Additionally, many potential problems go beyond supervisory oversight and are based on policy. In some Christian-funded settings, non-Christians are required to attend Christian religious services; in other they are not. In either case, the minority status of the non-Christian participant is unduly emphasized either by inclusion in a religious service of a different faith or by isolation from the dominant group. Access to religious materials or clergy of one’s own faith can also be problematic, even with good faith efforts by dominant-religion staff. In several instances, Moslem participants, for example, reported being unable to secure a copy of a Koran.

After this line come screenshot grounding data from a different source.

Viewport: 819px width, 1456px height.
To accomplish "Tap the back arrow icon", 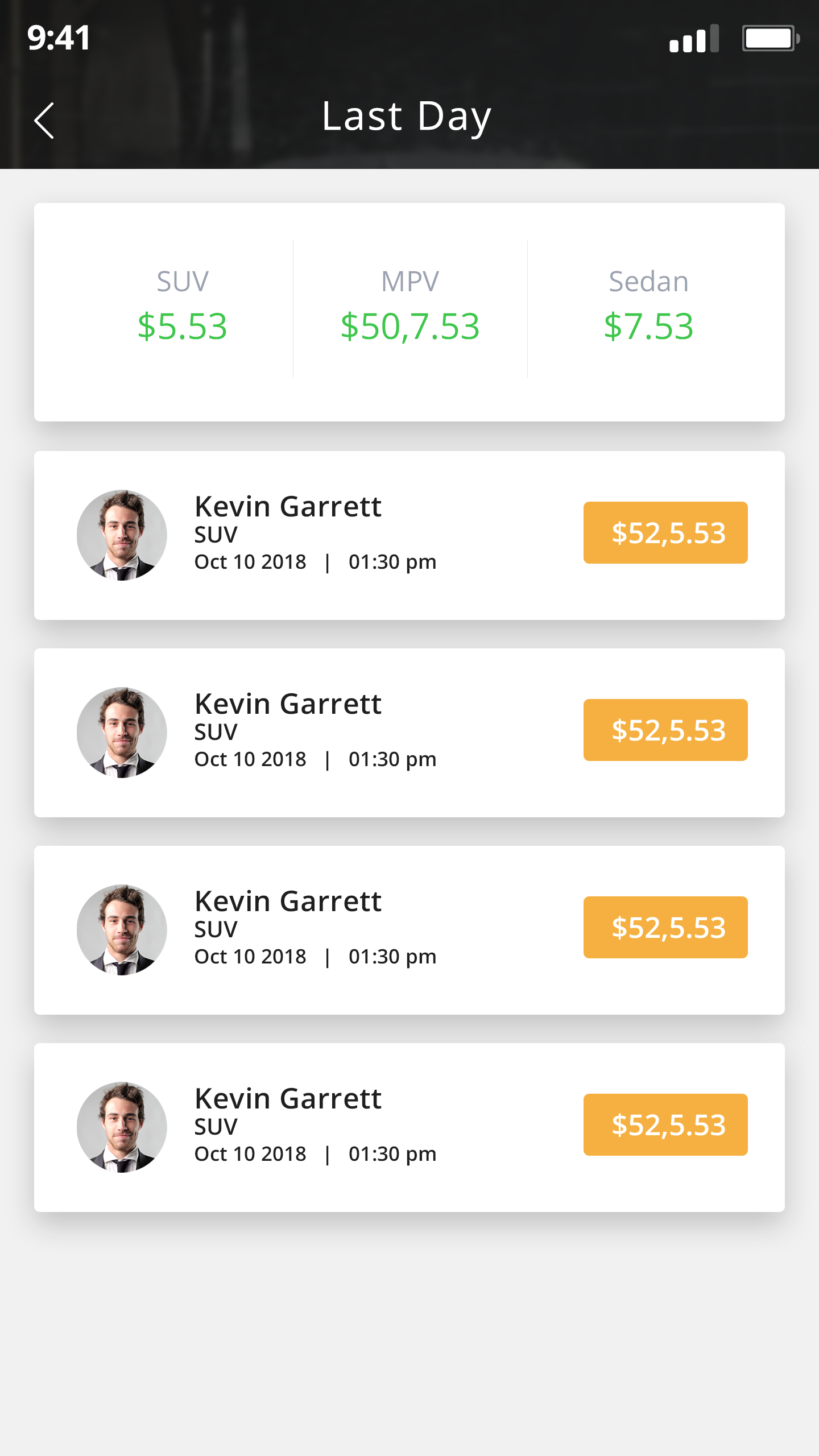I will point(44,121).
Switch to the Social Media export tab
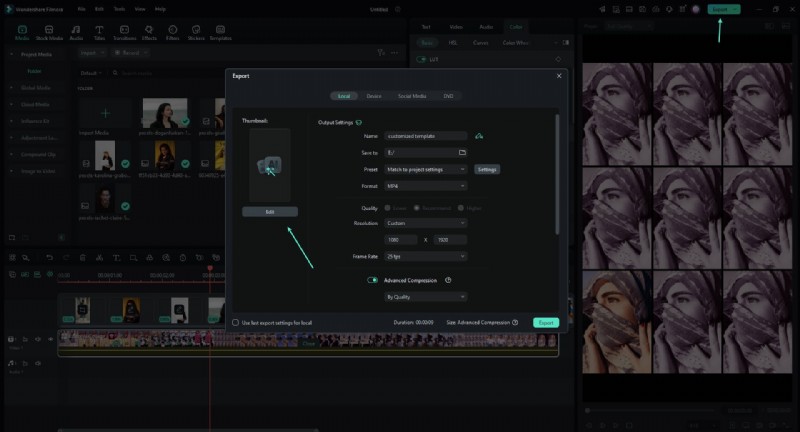The height and width of the screenshot is (432, 800). [412, 96]
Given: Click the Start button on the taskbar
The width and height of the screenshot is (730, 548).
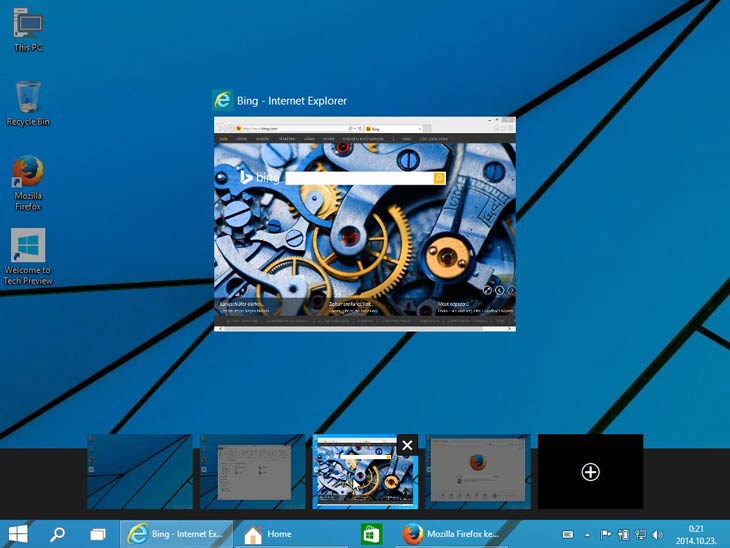Looking at the screenshot, I should click(x=18, y=534).
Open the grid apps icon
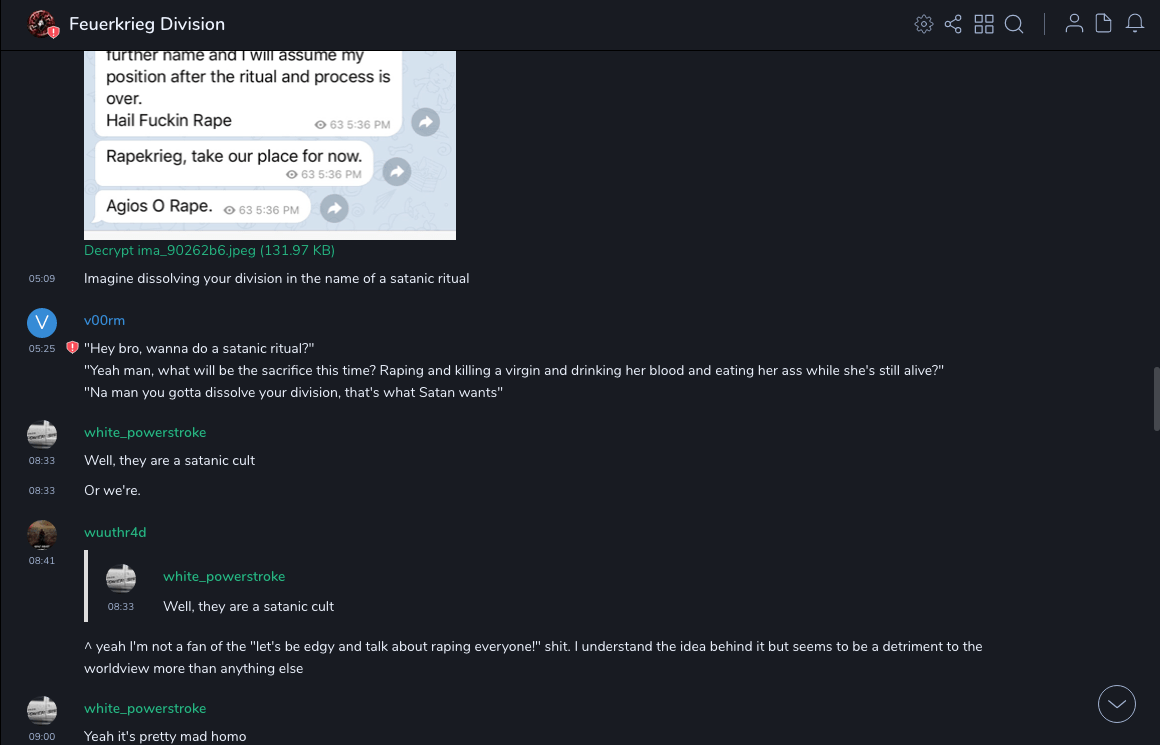The width and height of the screenshot is (1160, 745). [984, 24]
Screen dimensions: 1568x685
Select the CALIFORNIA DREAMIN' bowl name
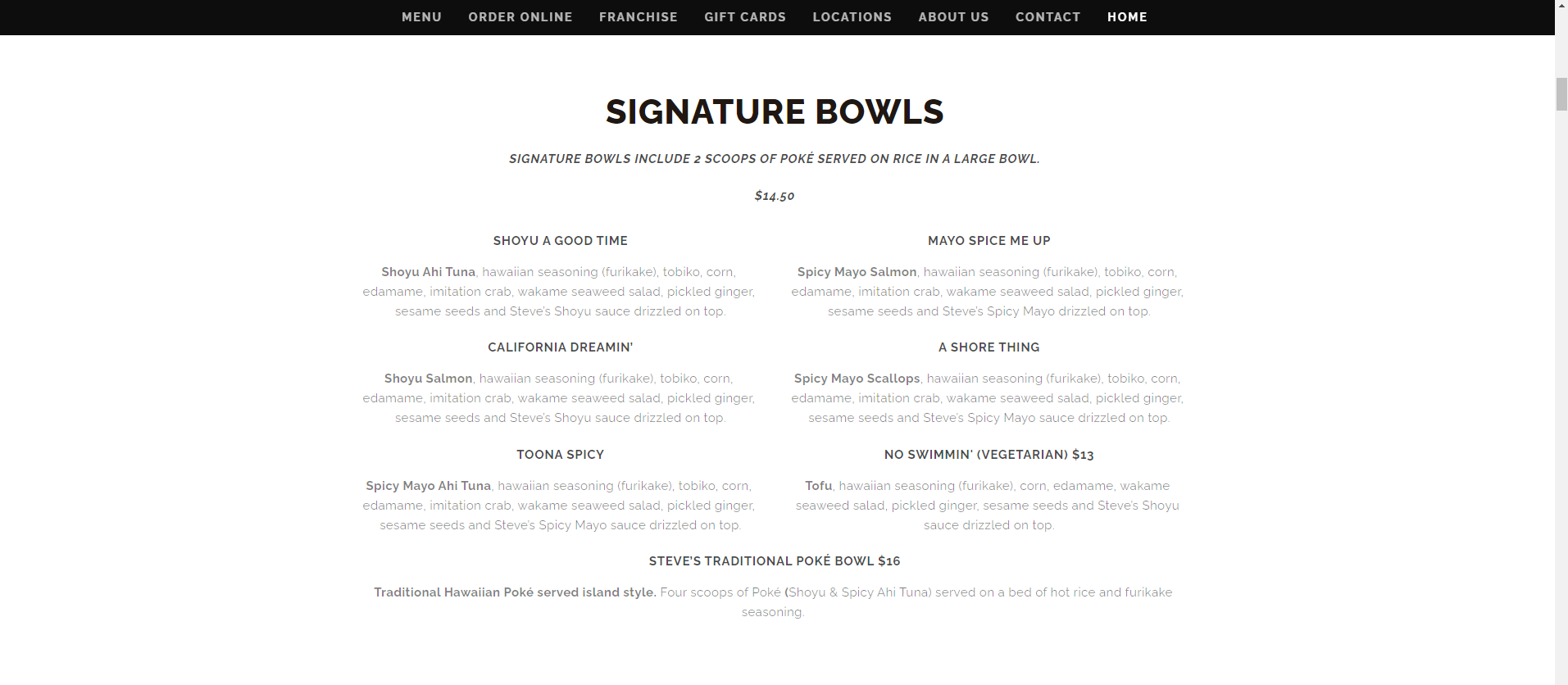(x=560, y=347)
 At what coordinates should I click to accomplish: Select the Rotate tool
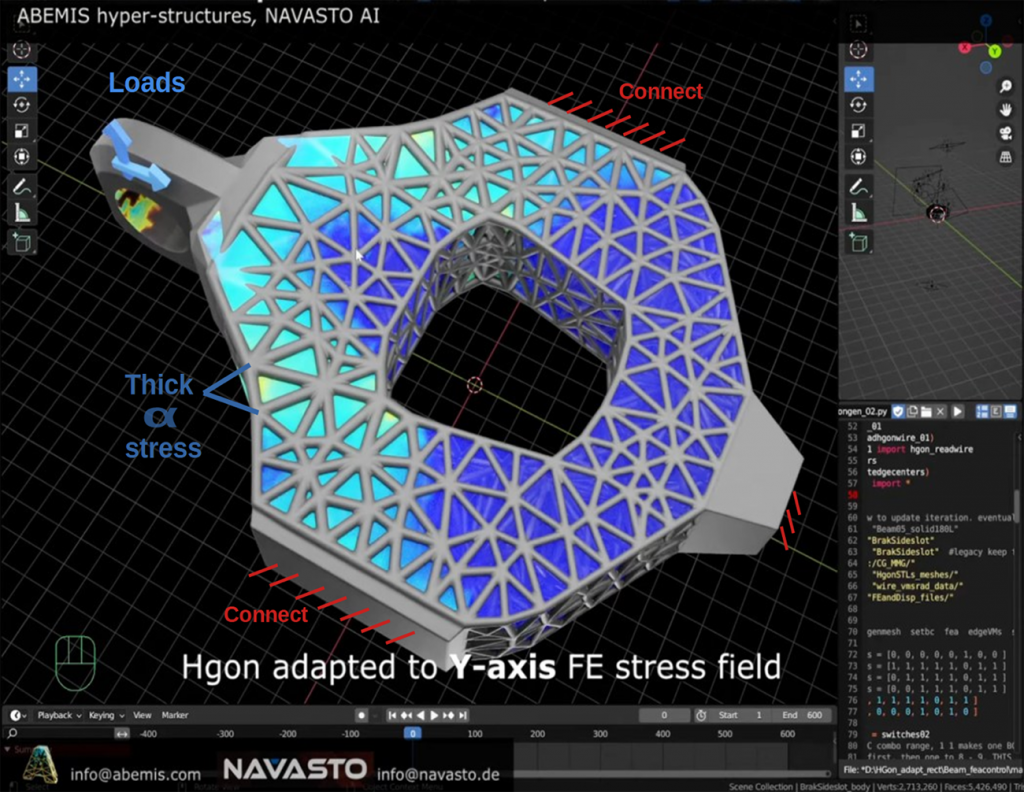(22, 104)
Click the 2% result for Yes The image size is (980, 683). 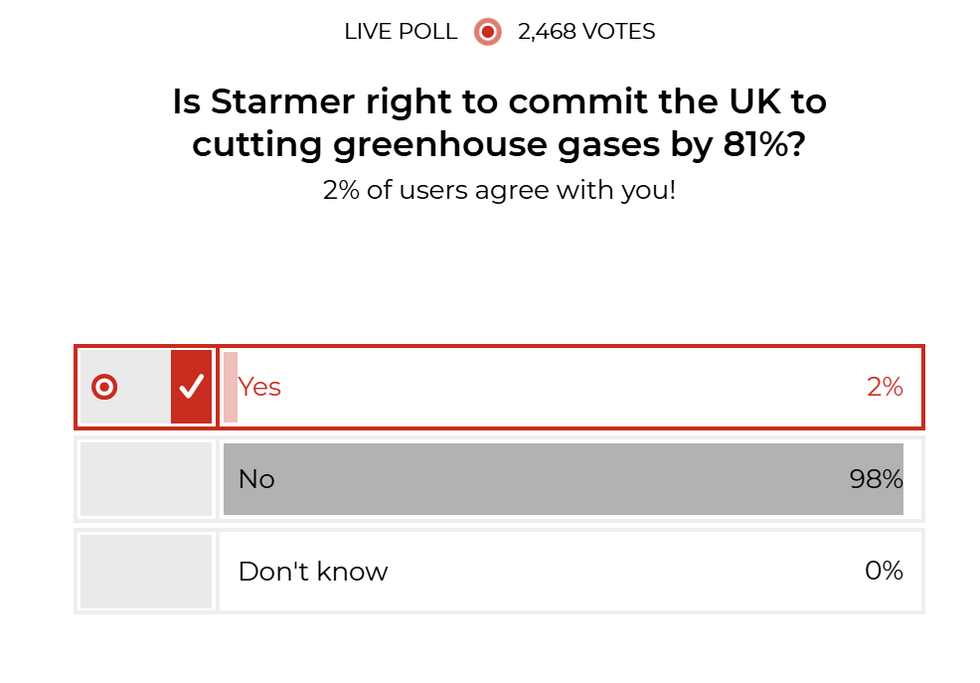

For gays, both hiring practices and more traditional views opposing same-sex marriage on the part of larger (and better funded) religious organizations will make efforts of inclusion and non-discrimination even more treacherous. This is especially true if gay issues become a significant wedge-issue in America. Obama’s goal of unifying religious groups in a pluralistic model may not demand walking on water or having a camel pass through the eye of a needle, but it will require more than just hope and a prayer.
Gene Rothman, DSW, LCSW, is a retired social worker who worked with homeless and incarcerated veterans in the latter part of his career. He is active with Progressive Democrats of Los Angeles (PDLA) and Families to Amend Three Strikes (FACTS.) He also writes an occasional monthly editorial for the Social Action/Social Justice Council published in the “NASW California News.” The opinions expressed here are his alone.